Money Saving Phone Apps
Money saving phone apps are very popular these days. We spend a lot of money online via credit cards. Either shopping, movies, or making significantly bigger purchases. Most of us swipe shop online using our phones and our credit cards. But wouldn’t it be nice if we could save some money while we spend on our credit cards?
You may like: Money Saving Tips
There are several mobile apps designed to help you save money — and make saving a bit more interesting, to boot. Some of the most popular money saving apps include:
- Grocery iQ
- Amazon Local
- Millitary Cost Cutters
- Hotel Tonight
- Compare Bookings
- Campus Special
Money saving phone apps: How do savings apps work?
Also known as “microsavings platforms.” Savings apps pull small amounts of money from one account and transfer them to a savings or investment account. Additionally some apps draw these small amounts of money by rounding up transactions to the next dollar amount. Or by analyzing your spending habits to calculate a “safe” amount of money to move into savings.

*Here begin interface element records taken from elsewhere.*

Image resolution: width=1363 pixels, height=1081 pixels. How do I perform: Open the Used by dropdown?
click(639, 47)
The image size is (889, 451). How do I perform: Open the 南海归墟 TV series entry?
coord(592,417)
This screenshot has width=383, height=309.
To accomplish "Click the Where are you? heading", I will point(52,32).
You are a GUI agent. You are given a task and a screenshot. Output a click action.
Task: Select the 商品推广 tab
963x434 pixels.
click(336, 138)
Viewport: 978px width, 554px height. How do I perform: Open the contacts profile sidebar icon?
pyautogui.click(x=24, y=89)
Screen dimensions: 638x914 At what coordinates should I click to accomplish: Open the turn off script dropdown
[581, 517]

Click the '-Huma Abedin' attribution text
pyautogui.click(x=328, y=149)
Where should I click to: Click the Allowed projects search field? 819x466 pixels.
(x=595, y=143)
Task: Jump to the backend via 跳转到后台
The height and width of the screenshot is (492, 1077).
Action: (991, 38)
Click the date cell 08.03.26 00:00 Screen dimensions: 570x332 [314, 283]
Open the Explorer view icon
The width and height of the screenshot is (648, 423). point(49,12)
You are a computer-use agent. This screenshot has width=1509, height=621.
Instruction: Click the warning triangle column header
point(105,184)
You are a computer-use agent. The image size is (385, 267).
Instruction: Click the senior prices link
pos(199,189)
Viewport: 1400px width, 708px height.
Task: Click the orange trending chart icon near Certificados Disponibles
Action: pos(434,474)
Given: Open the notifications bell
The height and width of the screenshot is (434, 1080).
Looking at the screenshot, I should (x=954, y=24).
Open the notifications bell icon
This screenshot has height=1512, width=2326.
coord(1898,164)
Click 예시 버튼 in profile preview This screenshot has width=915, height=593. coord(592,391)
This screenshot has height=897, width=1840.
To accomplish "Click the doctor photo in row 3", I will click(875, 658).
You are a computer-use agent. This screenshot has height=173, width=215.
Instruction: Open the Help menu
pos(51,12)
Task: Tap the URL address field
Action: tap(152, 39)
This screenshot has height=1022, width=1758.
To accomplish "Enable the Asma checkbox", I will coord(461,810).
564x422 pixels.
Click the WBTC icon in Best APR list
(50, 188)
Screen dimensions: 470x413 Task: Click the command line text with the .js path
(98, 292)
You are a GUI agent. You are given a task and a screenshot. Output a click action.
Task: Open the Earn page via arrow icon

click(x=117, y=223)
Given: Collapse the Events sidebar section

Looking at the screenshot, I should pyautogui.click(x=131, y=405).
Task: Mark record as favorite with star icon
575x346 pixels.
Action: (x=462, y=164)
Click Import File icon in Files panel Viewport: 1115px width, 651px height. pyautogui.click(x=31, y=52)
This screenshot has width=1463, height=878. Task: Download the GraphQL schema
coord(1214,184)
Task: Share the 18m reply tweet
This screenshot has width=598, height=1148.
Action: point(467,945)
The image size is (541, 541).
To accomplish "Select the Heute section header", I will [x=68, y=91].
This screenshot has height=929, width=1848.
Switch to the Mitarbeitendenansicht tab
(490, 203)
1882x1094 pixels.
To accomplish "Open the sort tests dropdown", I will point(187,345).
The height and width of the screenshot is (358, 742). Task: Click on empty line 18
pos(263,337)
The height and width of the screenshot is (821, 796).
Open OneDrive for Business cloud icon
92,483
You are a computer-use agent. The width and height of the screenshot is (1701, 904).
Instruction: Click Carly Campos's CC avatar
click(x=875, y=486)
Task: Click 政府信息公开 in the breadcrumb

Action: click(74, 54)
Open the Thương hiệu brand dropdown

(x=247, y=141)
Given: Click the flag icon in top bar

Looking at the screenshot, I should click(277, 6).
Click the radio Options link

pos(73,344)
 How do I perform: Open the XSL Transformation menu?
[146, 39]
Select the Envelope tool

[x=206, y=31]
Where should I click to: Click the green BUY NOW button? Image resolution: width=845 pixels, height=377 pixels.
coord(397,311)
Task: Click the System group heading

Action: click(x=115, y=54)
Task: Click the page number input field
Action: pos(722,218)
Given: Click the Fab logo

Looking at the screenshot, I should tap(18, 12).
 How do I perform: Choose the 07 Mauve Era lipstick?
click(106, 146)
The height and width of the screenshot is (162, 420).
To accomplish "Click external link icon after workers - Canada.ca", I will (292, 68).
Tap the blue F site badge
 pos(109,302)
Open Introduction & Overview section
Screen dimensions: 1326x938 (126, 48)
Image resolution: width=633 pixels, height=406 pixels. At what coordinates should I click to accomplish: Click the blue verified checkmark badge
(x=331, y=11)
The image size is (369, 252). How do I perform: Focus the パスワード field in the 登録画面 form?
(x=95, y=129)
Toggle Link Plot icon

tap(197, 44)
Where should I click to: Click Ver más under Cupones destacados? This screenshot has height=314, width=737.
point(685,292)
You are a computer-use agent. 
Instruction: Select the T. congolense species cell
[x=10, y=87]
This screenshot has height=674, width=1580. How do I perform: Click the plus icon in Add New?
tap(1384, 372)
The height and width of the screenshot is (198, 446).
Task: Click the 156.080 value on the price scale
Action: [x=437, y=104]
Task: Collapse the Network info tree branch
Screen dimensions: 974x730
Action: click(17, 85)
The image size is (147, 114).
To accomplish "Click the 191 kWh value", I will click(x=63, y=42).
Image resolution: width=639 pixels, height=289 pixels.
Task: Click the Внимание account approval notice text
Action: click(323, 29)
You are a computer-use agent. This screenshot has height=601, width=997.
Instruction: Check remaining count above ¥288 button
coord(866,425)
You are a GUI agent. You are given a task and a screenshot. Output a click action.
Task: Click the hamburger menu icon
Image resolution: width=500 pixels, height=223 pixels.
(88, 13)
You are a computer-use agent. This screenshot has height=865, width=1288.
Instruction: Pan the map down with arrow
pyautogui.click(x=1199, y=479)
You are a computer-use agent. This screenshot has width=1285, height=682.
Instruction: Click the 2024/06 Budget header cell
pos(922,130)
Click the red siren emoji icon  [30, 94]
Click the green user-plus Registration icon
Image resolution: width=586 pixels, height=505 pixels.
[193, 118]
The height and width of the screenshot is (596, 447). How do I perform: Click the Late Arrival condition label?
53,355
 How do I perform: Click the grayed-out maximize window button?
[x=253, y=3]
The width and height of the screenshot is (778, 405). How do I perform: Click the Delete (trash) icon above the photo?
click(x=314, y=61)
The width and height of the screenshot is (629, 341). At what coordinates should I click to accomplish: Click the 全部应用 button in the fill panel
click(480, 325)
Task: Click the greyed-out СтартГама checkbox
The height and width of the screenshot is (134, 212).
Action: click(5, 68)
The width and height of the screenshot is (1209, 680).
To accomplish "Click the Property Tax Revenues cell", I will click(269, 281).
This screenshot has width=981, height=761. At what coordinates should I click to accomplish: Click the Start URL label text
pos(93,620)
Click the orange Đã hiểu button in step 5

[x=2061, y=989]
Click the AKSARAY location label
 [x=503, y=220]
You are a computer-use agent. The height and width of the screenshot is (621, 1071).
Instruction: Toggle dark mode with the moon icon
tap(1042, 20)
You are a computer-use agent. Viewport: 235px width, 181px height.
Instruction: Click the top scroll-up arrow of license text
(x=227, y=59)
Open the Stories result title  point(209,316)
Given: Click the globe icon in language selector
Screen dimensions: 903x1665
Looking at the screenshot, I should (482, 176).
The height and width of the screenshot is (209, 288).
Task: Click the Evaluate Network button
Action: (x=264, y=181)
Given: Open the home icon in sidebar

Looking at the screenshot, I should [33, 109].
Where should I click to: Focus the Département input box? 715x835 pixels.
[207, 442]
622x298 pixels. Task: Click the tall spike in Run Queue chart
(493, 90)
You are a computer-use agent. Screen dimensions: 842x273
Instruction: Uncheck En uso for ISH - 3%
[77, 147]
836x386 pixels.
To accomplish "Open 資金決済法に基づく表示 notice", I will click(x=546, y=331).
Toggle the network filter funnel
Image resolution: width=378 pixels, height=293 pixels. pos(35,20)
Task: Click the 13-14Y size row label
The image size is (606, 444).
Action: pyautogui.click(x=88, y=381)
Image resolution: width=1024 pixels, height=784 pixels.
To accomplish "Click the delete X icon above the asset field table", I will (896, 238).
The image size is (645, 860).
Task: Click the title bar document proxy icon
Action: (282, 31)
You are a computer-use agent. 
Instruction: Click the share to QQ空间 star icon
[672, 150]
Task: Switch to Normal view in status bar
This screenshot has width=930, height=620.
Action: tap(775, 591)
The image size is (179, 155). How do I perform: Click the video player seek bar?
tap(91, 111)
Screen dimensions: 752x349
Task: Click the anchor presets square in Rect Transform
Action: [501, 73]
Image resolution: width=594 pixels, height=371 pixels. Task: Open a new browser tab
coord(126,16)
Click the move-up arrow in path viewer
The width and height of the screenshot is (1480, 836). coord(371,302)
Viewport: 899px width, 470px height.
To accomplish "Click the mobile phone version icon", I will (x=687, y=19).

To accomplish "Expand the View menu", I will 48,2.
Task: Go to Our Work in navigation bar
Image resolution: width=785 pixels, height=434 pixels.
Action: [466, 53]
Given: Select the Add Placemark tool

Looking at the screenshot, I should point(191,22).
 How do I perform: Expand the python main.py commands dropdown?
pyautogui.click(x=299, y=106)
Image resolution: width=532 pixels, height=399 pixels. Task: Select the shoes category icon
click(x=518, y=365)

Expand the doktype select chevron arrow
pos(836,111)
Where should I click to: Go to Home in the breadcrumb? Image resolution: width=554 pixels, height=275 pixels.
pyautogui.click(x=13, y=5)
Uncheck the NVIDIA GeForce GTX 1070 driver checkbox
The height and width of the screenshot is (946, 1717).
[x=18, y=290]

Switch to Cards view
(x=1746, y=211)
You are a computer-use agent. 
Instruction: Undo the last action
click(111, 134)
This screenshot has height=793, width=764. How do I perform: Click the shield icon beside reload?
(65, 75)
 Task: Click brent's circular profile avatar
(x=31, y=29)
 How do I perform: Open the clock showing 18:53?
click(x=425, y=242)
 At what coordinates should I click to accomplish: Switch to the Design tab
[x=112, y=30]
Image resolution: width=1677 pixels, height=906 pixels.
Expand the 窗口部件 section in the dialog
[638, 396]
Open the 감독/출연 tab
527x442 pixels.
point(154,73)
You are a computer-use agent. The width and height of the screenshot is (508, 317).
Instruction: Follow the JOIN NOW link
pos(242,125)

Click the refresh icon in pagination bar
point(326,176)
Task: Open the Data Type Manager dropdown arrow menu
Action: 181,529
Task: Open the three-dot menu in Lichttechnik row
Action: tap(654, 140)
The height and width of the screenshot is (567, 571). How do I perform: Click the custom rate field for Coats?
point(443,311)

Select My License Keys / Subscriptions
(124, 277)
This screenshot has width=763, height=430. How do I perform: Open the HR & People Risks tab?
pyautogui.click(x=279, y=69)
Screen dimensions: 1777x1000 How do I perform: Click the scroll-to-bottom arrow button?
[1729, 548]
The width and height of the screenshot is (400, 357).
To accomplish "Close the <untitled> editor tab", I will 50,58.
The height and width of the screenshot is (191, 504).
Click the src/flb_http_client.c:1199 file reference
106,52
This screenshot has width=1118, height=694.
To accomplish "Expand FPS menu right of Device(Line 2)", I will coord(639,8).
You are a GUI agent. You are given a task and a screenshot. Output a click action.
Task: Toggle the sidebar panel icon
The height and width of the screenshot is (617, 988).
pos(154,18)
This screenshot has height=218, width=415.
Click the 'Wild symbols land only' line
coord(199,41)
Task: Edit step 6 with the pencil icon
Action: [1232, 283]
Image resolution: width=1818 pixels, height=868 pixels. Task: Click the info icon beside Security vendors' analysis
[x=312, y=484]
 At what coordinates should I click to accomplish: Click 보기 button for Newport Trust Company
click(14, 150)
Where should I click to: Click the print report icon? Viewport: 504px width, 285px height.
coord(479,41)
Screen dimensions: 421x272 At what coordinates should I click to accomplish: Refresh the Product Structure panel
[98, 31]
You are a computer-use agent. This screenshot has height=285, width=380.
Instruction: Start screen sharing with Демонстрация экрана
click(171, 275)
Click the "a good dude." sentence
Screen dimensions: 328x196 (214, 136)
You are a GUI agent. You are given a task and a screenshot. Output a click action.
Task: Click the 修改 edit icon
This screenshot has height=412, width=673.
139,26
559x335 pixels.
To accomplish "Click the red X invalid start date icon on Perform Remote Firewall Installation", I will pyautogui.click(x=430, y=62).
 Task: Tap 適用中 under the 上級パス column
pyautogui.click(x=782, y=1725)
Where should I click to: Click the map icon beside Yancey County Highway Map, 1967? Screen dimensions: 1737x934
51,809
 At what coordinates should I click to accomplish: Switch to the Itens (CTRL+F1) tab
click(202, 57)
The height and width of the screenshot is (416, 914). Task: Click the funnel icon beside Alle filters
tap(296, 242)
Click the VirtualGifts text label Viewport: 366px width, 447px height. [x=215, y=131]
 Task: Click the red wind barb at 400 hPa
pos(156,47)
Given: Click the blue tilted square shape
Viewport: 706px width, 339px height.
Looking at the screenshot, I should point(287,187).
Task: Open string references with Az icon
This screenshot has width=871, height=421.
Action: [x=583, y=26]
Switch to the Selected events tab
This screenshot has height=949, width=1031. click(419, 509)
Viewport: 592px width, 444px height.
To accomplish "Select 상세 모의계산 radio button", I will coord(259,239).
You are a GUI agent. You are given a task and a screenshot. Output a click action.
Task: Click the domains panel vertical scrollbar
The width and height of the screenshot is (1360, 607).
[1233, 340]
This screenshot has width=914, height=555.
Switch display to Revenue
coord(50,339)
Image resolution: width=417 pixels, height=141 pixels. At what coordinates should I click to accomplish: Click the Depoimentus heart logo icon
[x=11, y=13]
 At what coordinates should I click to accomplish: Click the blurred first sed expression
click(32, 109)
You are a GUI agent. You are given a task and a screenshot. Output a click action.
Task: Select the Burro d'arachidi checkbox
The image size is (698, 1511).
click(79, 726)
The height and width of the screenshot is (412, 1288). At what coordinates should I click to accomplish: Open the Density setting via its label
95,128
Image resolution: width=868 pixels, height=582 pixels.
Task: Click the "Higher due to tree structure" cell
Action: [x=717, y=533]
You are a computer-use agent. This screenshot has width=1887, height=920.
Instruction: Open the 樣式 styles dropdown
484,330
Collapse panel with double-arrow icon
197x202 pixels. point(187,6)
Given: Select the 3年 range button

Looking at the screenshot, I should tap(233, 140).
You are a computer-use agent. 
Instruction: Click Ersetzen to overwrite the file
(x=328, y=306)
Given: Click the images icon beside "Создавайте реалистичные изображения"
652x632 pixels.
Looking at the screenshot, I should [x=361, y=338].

The goal of automated savings apps is to make saving money simple, automatic, and mindless.
In reality, you should be paying yourselves first. Automated savings apps help you save money throughout the month. So you are essentially paying yourself as you go.
A common barrier to saving money is that many people think they need to make some giant monthly deposit. Which is intimidating if you’re trying to create a new habit. Rather than large deposits, automated savings apps break things down into easy to digest chunks of money. $0.75 here, $0.43 there, and so on. It’s like saving the spare change that’s in your couch.
Money saving phone apps: Where automated savings apps fall short
Not saving enough
I honestly think these apps have a lot of good in them. However, if you solely rely on automated savings apps for all of your savings, then you probably won’t be saving enough.
While I wouldn’t say this about Acorns (being that it’s an investment account). The other automated savings apps however are really best for working towards smaller savings goals. For instance a vacation. Although you could use these apps to boost other ways you save money; still, saving on a much smaller scale.
The fees might be high
When you look at automated savings apps, one of the things you’ll want to pay attention to are the fees. While many companies charge flat fees, these fees can be high for accounts with low balances. You’ll also want to look into any costs associated with transfers or withdrawals.
Overdraft charges are the worst
I’m happy to see that some of these automated savings apps have some overdraft protections. Because I would think twice about any app that didn’t have something like that in place. If you choose to go with an app like Digit, keep a close eye on your linked account. Especially in times when you are spending more.
Mindless is cool, but being proactive is how you’ll really grow your savings
At their core, money savings apps are showing you that it is possible for anyone to save money. By demonstrating that every penny counts. Eventually, though, make some conscious decisions to actually save enough for larger goals, like buying a house or retirement.
One way to use these automated savings apps is to see what your average monthly savings are over a few months. Once you’ve estimated an amount, open a high-interest rate savings account and set up an automatic deposit into that account. You could continue using the apps, then realizing that it is possible to set even more aside.
Be wary of the linked debit or checking account options
One of the features that many automated savings apps offer is a debit card. However, this makes it easy to spend what’s in your savings account. Try not to treat these funds like extra spending money. While this could be your short-term goal for saving, saving money is how you can actively protect yourself from debt.
i.e. having the needed money for emergencies, vacations and how you’ll be able to plan for retirement, etc.